背景描述
公司里面有一个部门产生的故障,故障问题是服务器oom,导致服务不可用。最终排查到的原因是有一个方法,在内部创建了线程池。每次调用该方法都会创建一个线程池,从而导致了oom。
问题分析
抛砖引玉,先思考一下问题
这个oom是由于什么原因造成的呢?是常规的堆内存溢出导致的oom吗?创建的线程池对象,会被gc回收吗?
源码分析
在使用线程池运行任务的时候,做了哪些事情
// 核心运行运行的代码为addWorker() ++++++++++++++++++++
if (workerCountOf(c) < corePoolSize) {
if (addWorker(command, true))
return;
c = ctl.get();
}
if (isRunning(c) && workQueue.offer(command)) {
int recheck = ctl.get();
if (! isRunning(recheck) && remove(command))
reject(command);
else if (workerCountOf(recheck) == 0)
addWorker(null, false);
}
else if (!addWorker(command, false))
reject(command);
// work 构造器
Worker(Runnable firstTask) {
setState(-1); // inhibit interrupts until runWorker
// 传入的任务为firstTask对象 ++++++++++++++++++++
this.firstTask = firstTask;
// 此处将work对象放入到线程中 ++++++++++++++++++++
this.thread = getThreadFactory().newThread(this);
}
Worker w = null;
try {
// 创建work 对象 ++++++++++++++++++++
w = new Worker(firstTask);
final Thread t = w.thread;
if (t != null) {
final ReentrantLock mainLock = this.mainLock;
mainLock.lock();
try {
// Recheck while holding lock.
// Back out on ThreadFactory failure or if
// shut down before lock acquired.
int rs = runStateOf(ctl.get());
if (rs < SHUTDOWN ||
(rs == SHUTDOWN && firstTask == null)) {
if (t.isAlive()) // precheck that t is startable
throw new IllegalThreadStateException();
workers.add(w);
int s = workers.size();
if (s > largestPoolSize)
largestPoolSize = s;
workerAdded = true;
}
} finally {
mainLock.unlock();
}
if (workerAdded) {
// work对象的线程执行 ++++++++++++++++++++
t.start();
workerStarted = true;
}
}
} finally {
if (! workerStarted)
addWorkerFailed(w);
}
// 此处为死循环进行执行。 执行task或者去获取task进行执行 ++++++++++++++++++++
while (task != null || (task = getTask()) != null) {
w.lock();
// If pool is stopping, ensure thread is interrupted;
// if not, ensure thread is not interrupted.
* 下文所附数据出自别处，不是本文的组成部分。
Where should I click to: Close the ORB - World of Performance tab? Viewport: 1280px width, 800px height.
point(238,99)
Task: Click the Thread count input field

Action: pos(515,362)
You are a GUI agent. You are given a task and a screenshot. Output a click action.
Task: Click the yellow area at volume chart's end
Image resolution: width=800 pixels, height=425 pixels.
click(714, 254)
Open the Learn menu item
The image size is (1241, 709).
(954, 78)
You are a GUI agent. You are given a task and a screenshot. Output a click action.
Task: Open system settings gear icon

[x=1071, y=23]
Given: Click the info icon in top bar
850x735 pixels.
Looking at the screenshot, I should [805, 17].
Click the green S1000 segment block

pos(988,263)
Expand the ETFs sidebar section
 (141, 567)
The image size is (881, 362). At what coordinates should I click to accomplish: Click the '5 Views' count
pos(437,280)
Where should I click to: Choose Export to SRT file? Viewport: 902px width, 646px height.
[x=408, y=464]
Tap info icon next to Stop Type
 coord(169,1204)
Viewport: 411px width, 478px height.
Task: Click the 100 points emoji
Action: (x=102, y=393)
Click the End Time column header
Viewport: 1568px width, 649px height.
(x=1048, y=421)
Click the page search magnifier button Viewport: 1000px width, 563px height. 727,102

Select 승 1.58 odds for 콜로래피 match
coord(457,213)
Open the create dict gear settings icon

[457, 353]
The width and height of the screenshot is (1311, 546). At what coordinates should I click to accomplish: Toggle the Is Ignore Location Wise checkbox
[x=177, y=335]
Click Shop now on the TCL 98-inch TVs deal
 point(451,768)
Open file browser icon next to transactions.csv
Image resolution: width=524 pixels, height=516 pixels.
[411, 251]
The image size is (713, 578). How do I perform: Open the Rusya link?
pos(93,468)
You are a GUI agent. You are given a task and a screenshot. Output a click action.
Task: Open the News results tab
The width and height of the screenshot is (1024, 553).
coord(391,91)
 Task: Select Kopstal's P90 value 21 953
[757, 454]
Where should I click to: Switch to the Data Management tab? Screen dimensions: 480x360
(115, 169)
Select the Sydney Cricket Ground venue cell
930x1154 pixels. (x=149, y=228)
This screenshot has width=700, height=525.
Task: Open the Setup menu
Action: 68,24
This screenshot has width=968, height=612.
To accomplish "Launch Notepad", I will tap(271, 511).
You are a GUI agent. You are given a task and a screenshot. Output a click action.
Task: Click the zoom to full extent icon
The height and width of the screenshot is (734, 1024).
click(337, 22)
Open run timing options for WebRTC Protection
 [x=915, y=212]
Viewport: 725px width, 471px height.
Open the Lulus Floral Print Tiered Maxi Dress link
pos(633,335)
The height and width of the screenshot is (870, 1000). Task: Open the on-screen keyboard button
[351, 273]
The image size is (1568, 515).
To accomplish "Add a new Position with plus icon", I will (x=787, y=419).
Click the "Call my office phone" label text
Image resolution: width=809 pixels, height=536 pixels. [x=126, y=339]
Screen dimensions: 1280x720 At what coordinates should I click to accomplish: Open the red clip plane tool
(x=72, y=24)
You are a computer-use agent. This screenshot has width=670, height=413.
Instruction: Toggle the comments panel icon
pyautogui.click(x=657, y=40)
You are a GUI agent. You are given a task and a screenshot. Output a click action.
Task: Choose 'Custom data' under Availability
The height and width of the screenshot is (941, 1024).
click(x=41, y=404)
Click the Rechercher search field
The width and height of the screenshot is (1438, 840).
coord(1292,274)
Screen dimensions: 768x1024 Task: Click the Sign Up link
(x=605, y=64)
This
// requires a recheck in second case to deal with
// shutdownNow race while clearing interrupt
if ((runStateAtLeast(ctl.get(), STOP) ||
(Thread.interrupted() &&
runStateAtLeast(ctl.get(), STOP))) &&
!wt.isInterrupted())
wt.interrupt();
try {
beforeExecute(wt, task);
Throwable thrown = null;
try {
task.run();
} catch (RuntimeException x) {
thrown = x; throw x;
} catch (Error x) {
thrown = x; throw x;
} catch (Throwable x) {
thrown = x; throw new Error(x);
} finally {
afterExecute(task, thrown);
}
} finally {
task = null;
w.completedTasks++;
w.unlock();
}
}
try {
Runnable r = timed ?
workQueue.poll(keepAliveTime, TimeUnit.NANOSECONDS) :
// 如果是核心线程,此处会阻塞去获取任务 ++++++++++++++++++++
workQueue.take();
if (r != null)
return r;
timedOut = true;
} catch (InterruptedException retry) {
timedOut = false;
}
为何会oom
从源码看,此处执行的线程会一直阻塞在队列处,进行获取任务的操作,所以该线程会一直存在jvm中。(这一块也正是线程池可以复用的核心逻辑)
因为jvm和系统的限制,创建的线程数量是有上限的,所以当线程数量达到峰值时,就会报OOM:unable to create new native thread.
测试
核心问题点,在与用线程池执行了一个任务,导线程池中的核心线程被启用,然后进入到了阻塞状态
例子1:当不调用线程池时,只创建,不会引起oom
public static void main(String[] args) throws InterruptedException {
AtomicInteger count = new AtomicInteger(0);
while (true) {
// 可以不进行休眠,否则jvm监控图的数据更新速度很慢
Thread.sleep(1);
System.err.println("创建一个线程池:" + count.addAndGet(1));
ThreadExecutor pool = new ThreadExecutor(1, 1, 0L, TimeUnit.SECONDS, new LinkedBlockingQueue<>(1024));
// pool.execute(() -> System.err.println("123"));
}
}
- jvm监控图
这种情况受到影响的只有堆空间,但不会造成OOM,因为并没有去启用这个线程,当堆使用率达到限制就会触发GC进行回收,不会造成内存泄漏,但是超高并发下,堆的使用会造成负荷。
例子2:当调用了线程池,启用了核心线程,就会造成OOM
public static void main(String[] args) throws InterruptedException {
AtomicInteger count = new AtomicInteger(0);
while (true) {
// 必须要休眠,否则来不及打开jvm监控图
Thread.sleep(1);
System.err.println("创建一个线程池:" + count.addAndGet(1));
ThreadExecutor pool = new ThreadExecutor(1, 1, 0L, TimeUnit.SECONDS, new LinkedBlockingQueue<>(1024));
pool.execute(() -> System.err.println("123"));
}
}
- jvm监控图
当调用了线程池的execute方法后,线程池就会去创建核心线程(Work),死循环并阻塞在队列获取任务处,即使GC回收了对象,线程依然会继续阻塞在这里。
我的电脑最大可创建线程数大概为 4*1024 个线程,所以达到峰值后,将无法继续创建线程,这时就会报oom